February 27, 2012

Just a Typical Monday...


After a fun weekend filled with friends, relaxing, church, snow and a trip to the indoor water park, it was a morning of getting back to business.  Tim was getting ready for work, Luke was packing up his backpack for school and Jack and I were getting ready to go to preschool. 

Sometimes, Jack takes his own sweet time in the shower and I have to remind him that there might be a time crunch if he doesn't get his butt in gear.  He had been downstairs for a while so I went down to give him a gentle reminder.  When I peeked in the bathroom, the shower was turned off but Jack was in the fetal position on the bottom of the shower stall. 

When I asked him what was going on, he replied very calmly, "I'm stuck."

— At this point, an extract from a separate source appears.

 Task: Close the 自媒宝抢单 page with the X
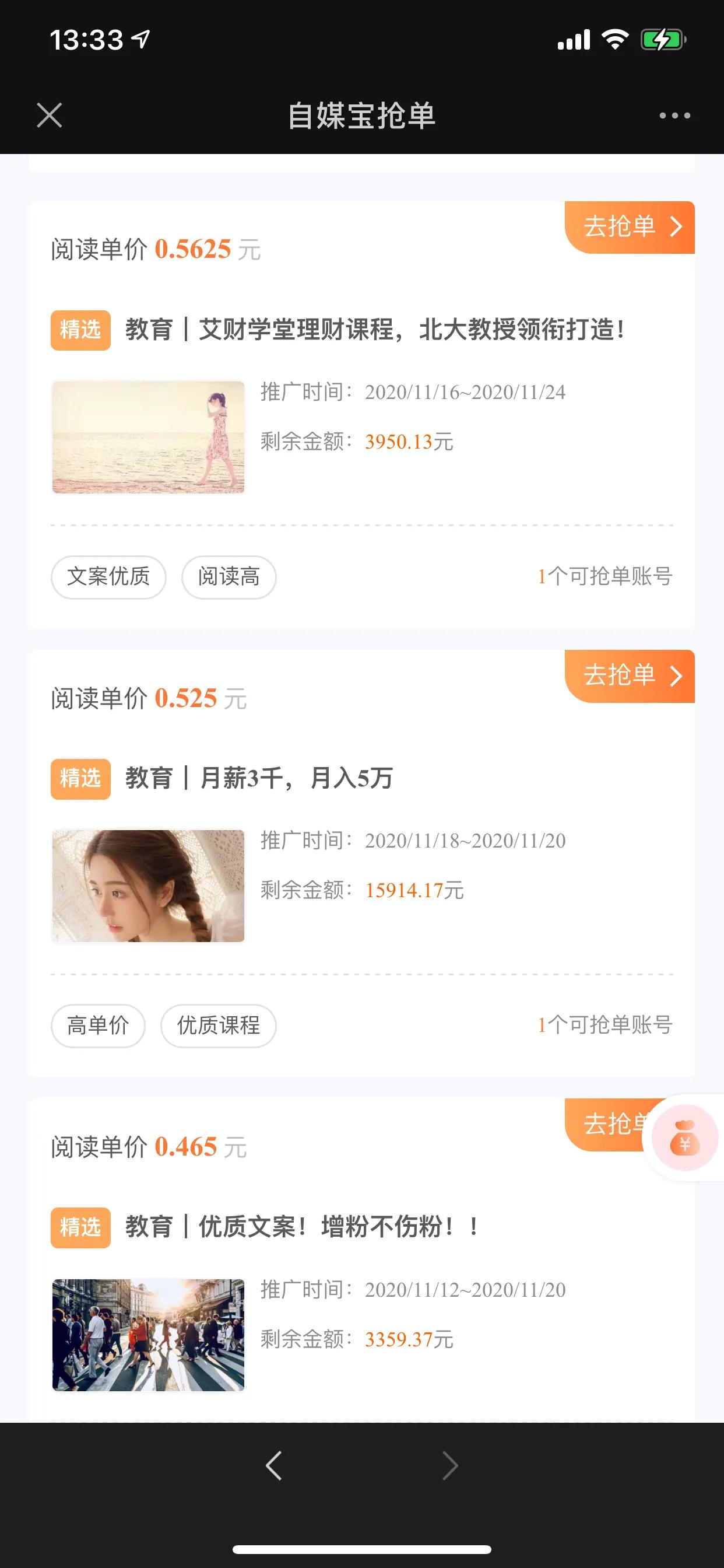tap(50, 114)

"How are you stuck?"  I opened up the shower door.

"My finger..."  His left pinky was stuck in one of the holes of the shower drain.  It was stuck past the second knuckle.

Keep in mind, this is a child who fuh-reaks out if his shoes aren't tied tight enough.  Since there were no hysterics, I didn't take him quite seriously.  I giggled and called for Tim to come downstairs.  I figured we would get this situation fixed in a few seconds. 

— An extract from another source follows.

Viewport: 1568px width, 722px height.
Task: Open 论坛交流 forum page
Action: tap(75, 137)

When Tim came downstairs, we realized, it might be more serious than we thought.  Tim tried plain old pulling.  We tried soap and lotion and water and ice.  Nothing worked.  Both of us kept calm faces but we were internally freaking out.  Luke quietly cried in the corner of the room.  His empathetic super power was working overtime so he knew it might be serious.

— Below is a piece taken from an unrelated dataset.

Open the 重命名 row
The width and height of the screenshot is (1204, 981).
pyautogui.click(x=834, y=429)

We ended up unscrewing the shower drain so we could get better leverage.  Jack's finger was turning blue and we were running out of options so we headed to the ER.  On the way, we dropped Luke off at school with the promise that the doctors and nurses at the hospital would know what to do.  We also promised to let him know that Jack was okay once we got home. 

At the ER, Jack marched in, calm and brave, with a shower drain for an over-sized ring.  After trying multiple methods, the doctor and nurses freed Jack's finger.  We stopped by Luke's school to give him the update and then started back on our not-so-typical Monday.

We are averaging one ER visit per year and I'm not liking those stats.  Oh, the life of boys.  Jack's first two visits to the ER were in Charleston, the third in Meridian, now the fourth in Grand Forks.  With Luke making an appearance in the Bellingham ER at two days old, our tally is five visits in six years, coast to coast and in the middle.  I'd be fine with taking a break from those visits for a few years or twenty.  But since we like to live life on the edge and stick our fingers in shower drains, I'm thinking that's not going to happen.  I can cross my unrestrained fingers and hope for the best though.